Neutrophil extracellular traps (NETs) may play a critical role in initiation of adaptive immunity in smoking-related chronic airway inflammation. Erythromycin ameliorates airway neutrophilic inflammation in COPD. However, the effect of erythromycin on NETs induced by cigarette smoke is unknown. NETs in sputum of COPD and healthy controls were assessed. NETs stimulated-MoDCs were co-cultured with native T cells. human or mouse neutrophils were exposed to CSE in the presence of erythromycin.
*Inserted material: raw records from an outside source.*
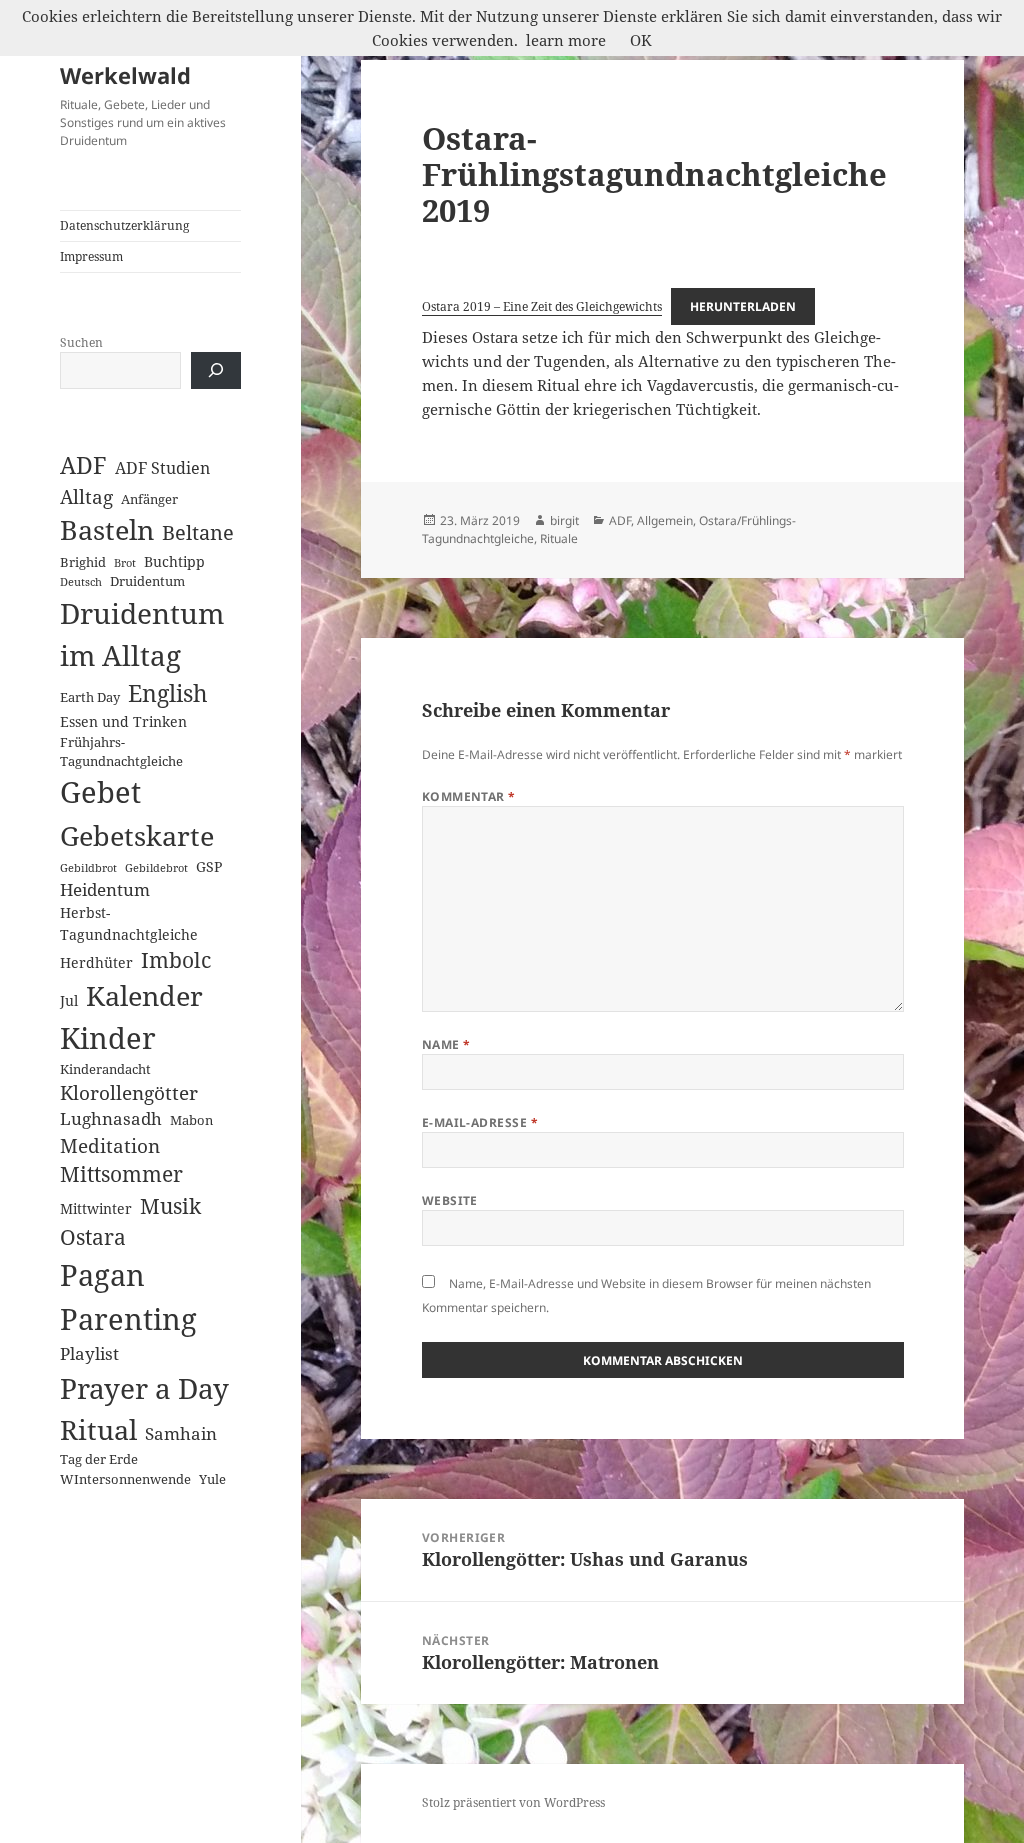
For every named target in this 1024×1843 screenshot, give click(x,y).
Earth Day (90, 697)
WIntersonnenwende (125, 1479)
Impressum (91, 256)
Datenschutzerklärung (124, 225)
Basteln (107, 530)
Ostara (93, 1237)
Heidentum (105, 889)
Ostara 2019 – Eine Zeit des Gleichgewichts (542, 306)
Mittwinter (96, 1208)
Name (446, 1044)
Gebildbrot (88, 868)
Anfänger (149, 499)
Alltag (86, 496)
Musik (170, 1205)
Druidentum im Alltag (142, 634)
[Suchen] (216, 370)
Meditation (110, 1145)
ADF (83, 465)
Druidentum (147, 581)
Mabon (191, 1120)
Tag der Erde (99, 1459)
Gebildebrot (156, 868)
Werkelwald (125, 75)
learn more (566, 40)
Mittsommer (121, 1174)
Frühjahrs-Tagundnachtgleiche (121, 751)
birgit (564, 520)
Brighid (83, 562)
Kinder (108, 1037)
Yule (212, 1479)
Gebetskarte (137, 835)
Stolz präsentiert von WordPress (513, 1802)
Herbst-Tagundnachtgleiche (129, 923)
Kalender (144, 995)
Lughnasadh (111, 1118)
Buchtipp (174, 561)
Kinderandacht (105, 1069)
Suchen (81, 342)
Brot (125, 563)
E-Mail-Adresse (480, 1122)
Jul (69, 1000)
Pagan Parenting (128, 1297)
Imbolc (176, 960)
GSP (209, 866)
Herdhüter (96, 962)
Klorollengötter (129, 1092)
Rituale (559, 538)
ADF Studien (162, 468)
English (168, 693)
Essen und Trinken (123, 721)
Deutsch (81, 582)
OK (641, 40)
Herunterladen (743, 306)
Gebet (100, 792)
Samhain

Further, mice were chronically exposed to cigarette smoke with erythromycin treatment. NETs, Th1 and Th17 cells and the activation of myeloid dendritic cells (mDCs) were analysed. NETs were increased in the sputum of COPD patients. The levels of NET-DNA were correlated with the Th1 response, the activation of mDCs and airflow limitation. In vitro, CSE-induced NETs could activate moDCs and promote Th1 and Th17 differentiation. Erythromycin effectively inhibited CSE-induced NETs through suppressing NET-associated neutrophil elastase and myeloperoxidase. In vivo, erythromycin decreased NETs in the airway and ameliorated emphysema in mice exposed to cigarette smoke, which was accompanied by the down-regulation of Th1 and Th17 cells and the suppression of CD40⁺ and CD86⁺ mDCs. These findings provide direct evidence that erythromycin is a potential therapeutic strategy for NETs in smoking–related chronic lung inflammation.